Albrecht hat seine Kamera immer dabei. Wo er Skulpturen entdeckt, stellt er den Selbstauslöser ein und bringt oft einen Fotografen mit, um „Kunstwerke“zu schaffen. So auch vor dem Klinikum in Sichtweite zum Mutter-Kind-Zentrum (MKZ), wo ihm diese „unheimlich beeindruckende Skulptur“ins Auge sprang. Albrecht zögert nicht lang, schießt bekleidet Probeaufnahmen – und nach weiteren 30 Sekunden im nackten Zustand ist alles vorbei. Umgehend habe er sich wieder angezogen. Dass sich das Mutter-Kind-Zentrum im direkten Umfeld befand, will er erst später bemerkt haben. Sobald Kinder in der Nähe seien, mache er diese Fotos nicht, versicherte er. Denn er sei kein „unanständiger Nackter“, habe mit Sexismus nichts am Hut und wolle nicht provozieren. Er wundere sich über den Zeugen der ihn anzeigte. Anfangs habe er noch ganz vernünftig mit ihm gesprochen, ehe es zum überhitzten Dialog kam.

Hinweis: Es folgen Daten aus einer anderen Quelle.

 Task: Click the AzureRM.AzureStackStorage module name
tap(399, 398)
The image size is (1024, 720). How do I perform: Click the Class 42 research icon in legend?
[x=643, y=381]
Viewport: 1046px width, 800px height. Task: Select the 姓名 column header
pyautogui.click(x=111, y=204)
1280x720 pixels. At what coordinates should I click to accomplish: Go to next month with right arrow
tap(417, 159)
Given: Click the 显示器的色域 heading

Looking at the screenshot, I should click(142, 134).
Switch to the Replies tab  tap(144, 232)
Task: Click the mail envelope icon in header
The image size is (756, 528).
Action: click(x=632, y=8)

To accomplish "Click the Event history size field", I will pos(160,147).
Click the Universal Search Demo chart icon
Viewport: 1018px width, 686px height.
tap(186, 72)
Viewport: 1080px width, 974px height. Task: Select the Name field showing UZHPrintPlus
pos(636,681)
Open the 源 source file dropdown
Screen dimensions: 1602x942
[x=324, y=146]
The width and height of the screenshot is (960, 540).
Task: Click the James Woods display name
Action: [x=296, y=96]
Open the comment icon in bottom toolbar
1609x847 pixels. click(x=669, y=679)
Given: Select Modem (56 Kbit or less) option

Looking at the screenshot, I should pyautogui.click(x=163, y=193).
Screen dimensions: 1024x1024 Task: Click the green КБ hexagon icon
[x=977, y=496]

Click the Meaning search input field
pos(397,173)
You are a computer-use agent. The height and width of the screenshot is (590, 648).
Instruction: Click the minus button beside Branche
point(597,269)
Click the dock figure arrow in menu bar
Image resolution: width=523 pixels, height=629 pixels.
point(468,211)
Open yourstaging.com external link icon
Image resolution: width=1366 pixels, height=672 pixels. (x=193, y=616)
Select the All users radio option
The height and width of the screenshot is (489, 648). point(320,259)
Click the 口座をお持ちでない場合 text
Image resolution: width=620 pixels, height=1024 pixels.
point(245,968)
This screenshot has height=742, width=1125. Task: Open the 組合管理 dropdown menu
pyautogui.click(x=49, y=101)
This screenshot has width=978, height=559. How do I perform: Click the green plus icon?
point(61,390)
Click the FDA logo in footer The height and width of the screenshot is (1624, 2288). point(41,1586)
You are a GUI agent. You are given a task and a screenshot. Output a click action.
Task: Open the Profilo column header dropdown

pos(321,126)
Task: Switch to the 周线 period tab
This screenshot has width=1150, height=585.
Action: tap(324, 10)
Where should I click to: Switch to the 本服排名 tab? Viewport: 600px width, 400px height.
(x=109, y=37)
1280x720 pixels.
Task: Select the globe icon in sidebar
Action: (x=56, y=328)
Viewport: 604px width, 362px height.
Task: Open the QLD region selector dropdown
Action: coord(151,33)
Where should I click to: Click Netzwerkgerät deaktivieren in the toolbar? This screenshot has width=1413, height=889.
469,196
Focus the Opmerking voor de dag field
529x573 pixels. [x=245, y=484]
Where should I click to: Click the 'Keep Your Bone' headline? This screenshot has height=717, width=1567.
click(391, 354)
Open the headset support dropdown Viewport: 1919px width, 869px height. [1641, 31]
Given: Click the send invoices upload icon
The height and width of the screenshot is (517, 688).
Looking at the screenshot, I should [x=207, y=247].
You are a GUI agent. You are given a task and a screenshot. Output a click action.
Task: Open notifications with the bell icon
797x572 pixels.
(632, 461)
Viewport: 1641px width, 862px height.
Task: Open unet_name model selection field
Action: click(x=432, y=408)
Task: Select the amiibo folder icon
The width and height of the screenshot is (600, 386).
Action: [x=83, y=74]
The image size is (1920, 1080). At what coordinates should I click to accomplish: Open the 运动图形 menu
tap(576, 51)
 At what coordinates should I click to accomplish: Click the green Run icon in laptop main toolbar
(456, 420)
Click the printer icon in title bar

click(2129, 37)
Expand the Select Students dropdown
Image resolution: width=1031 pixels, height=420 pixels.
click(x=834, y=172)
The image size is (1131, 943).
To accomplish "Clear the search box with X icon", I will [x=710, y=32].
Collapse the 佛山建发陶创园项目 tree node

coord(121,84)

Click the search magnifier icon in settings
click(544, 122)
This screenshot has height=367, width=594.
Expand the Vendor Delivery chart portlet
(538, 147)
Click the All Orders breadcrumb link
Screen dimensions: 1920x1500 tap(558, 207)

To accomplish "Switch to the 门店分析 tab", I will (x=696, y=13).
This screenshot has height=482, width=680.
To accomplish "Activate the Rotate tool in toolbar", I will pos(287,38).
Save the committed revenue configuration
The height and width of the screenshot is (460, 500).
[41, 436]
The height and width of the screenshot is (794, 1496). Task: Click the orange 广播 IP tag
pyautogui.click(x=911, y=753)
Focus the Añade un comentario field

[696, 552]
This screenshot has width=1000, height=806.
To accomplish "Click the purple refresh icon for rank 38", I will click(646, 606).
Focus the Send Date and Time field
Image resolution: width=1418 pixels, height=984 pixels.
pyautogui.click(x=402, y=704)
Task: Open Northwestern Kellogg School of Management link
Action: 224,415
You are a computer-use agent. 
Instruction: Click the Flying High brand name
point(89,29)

Nie zuvor habe er Ärger mit Behörden gehabt, nie eine Strafe bezahlen müssen, bisher sei er nur auf positive Resonanz gestoßen, behauptete er, und: „Was ich mache, ist keine Straftat“, sondern „künstlerisches Schaffen“. Bekleidet könne er nun mal nicht neben einer nackten Skulptur stehen. Das wäre keine Kunst. Hätte die Skulptur vor dem Haupteingang gestanden, hätte er sich’s zweimal überlegt, sich auszuziehen. Der anzeigende Zeuge habe dagegen berichtet, Albrecht hätte ihm gesagt, wegen seiner Aktionen schon öfter ein Bußgeld von 20 Euro bezahlt zu haben.
Nach Urteilsverkündung geht’s auf Wohnwagenreise
Fotos in Farbe und schwarzweiß mit seinen Skulpturen-Bildern blättert Albrecht vor dem Richter auf und kündigt an, seine Aktionen fortzusetzen. Er zitiert BVG-Urteile zur freien schöpferischen Gestaltung und aus einer Lehrschrift von Papst Johannes Paul II, in dem die Nacktheit als nichts Unanständiges bezeichnet wird. Kunst provoziere immer, sie liege im Sinne des Betrachters. Für Albrecht ist das, was er tut, „eindeutig Kunst“. Und er plädiert dafür, dass das Ordnungswidrigkeitsgesetz und der Ordnungsamts-Mitarbeiter Kunst nicht verhindern.
Was ihr Mandant tue, sei Kunst, plädierte auch Verteidigerin Miriam Mager auf Freispruch. Der kündigte an, seine Kunst ungehindert weitermachen zu wollen - ohne eine Verurteilung wegen einer begangenen Ordnungswidrigkeit.
Richter Christian Pfuhl verurteilt den Künstler wegen Belästigung der Allgemeinheit und Beeinträchtigung der öffentlichen Ordnung zum Zahlen der Geldbuße über 60 Euro. „Sie drängen anderen Menschen ihre Nacktheit auf“, sagte er. Es müsse zwischen Kunst und anderen Grundrechten abgewogen werden. Die Entscheidung sei für diesen konkreten Einzelfall zu sehen.
Albrecht will eine Nacht darüber schlafen, ob er das Urteil annimmt. Und über Pfingsten mit dem Wohnwagen wegfahren.